For structured output, use JSON schemas or XML tags to constrain the format:
```typescript
const response = await llm.generate({
messages: [{ role: "user", content: task }],
response_format: {
type: "json_schema",
json_schema: {
name: "task_result",
schema: {
type: "object",
properties: {
answer: { type: "string", maxLength: 500 },
confidence: { type: "number" },
sources: { type: "array", items: { type: "string" }, maxItems: 3 },
},
required: ["answer", "confidence"],
},
},
},
});
```
## Optimization 7: Batching
If your agent processes multiple items, batch them into a single call instead of making separate calls for each. It is worth reading about [running models locally with Ollama](/blog/ollama-local-llms-agents) alongside this.
```typescript
// Bad: one call per item
for (const doc of documents) {
const summary = await llm.generate(`Summarize: ${doc}`);
summaries.push(summary);
}
// 10 documents = 10 calls = 10x system prompt cost
// Better: batch into one call
const prompt = documents
.map((doc, i) => `Document ${i + 1}:\n${doc}`)
.join("\n\n---\n\n");
const summaries = await llm.generate(
`Summarize each of the following ${documents.length} documents separately. ` +
`Return as JSON array.\n\n${prompt}`
);
// 10 documents = 1 call = 1x system prompt cost
```
There's a limit to how much you can batch before context quality degrades.
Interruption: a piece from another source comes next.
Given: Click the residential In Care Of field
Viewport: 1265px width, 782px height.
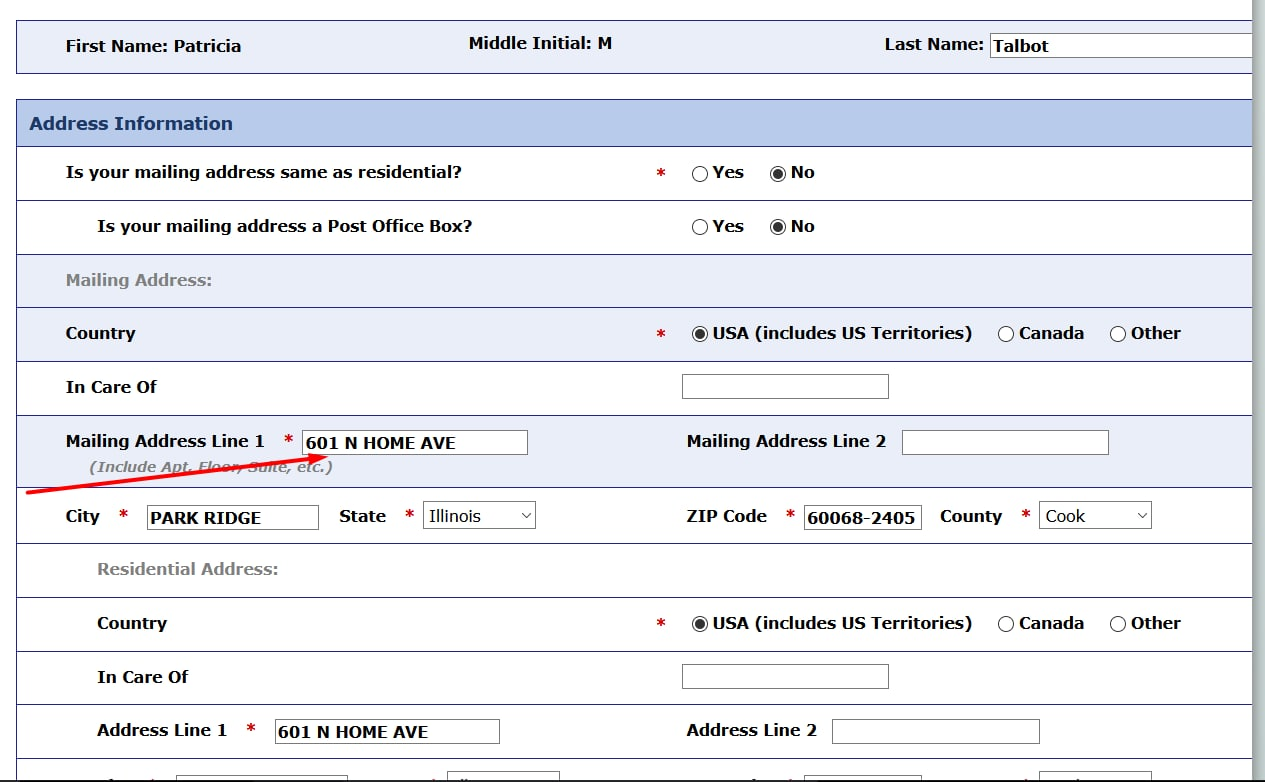Looking at the screenshot, I should (784, 677).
But for straightforward tasks like classification, summarization, and extraction, batching 5-10 items per call works well.
## The Cost Dashboard
You can't optimize what you don't measure. Build a cost dashboard from day one.
```typescript
const costMetrics = {
// Per-request
costPerRequest: histogram(),
tokensPerRequest: histogram(),
// Per-user
dailyCostPerUser: gauge(),
monthlyBudgetRemaining: gauge(),
// Per-model
callsByModel: counter({ labels: ["model"] }),
costByModel: counter({ labels: ["model"] }),
// Efficiency
cacheHitRate: gauge(),
averageContextUtilization: gauge(), // actual / max tokens
};
```
Set alerts on anomalies. A user suddenly costing 10x their average? An agent making 50 tool calls for a simple task? A cache hit rate that drops from 80% to 20%? These are the signals that prevent Monday morning surprises.
## The Mindset Shift
Cost optimization for AI agents isn't about being cheap. It's about being intentional. Every token you spend should be earning its keep. Every LLM call should be necessary. Every model selection should be justified.
The agents that survive in production aren't the smartest ones. They're the ones that deliver results at a cost their operators can sustain. Build for that.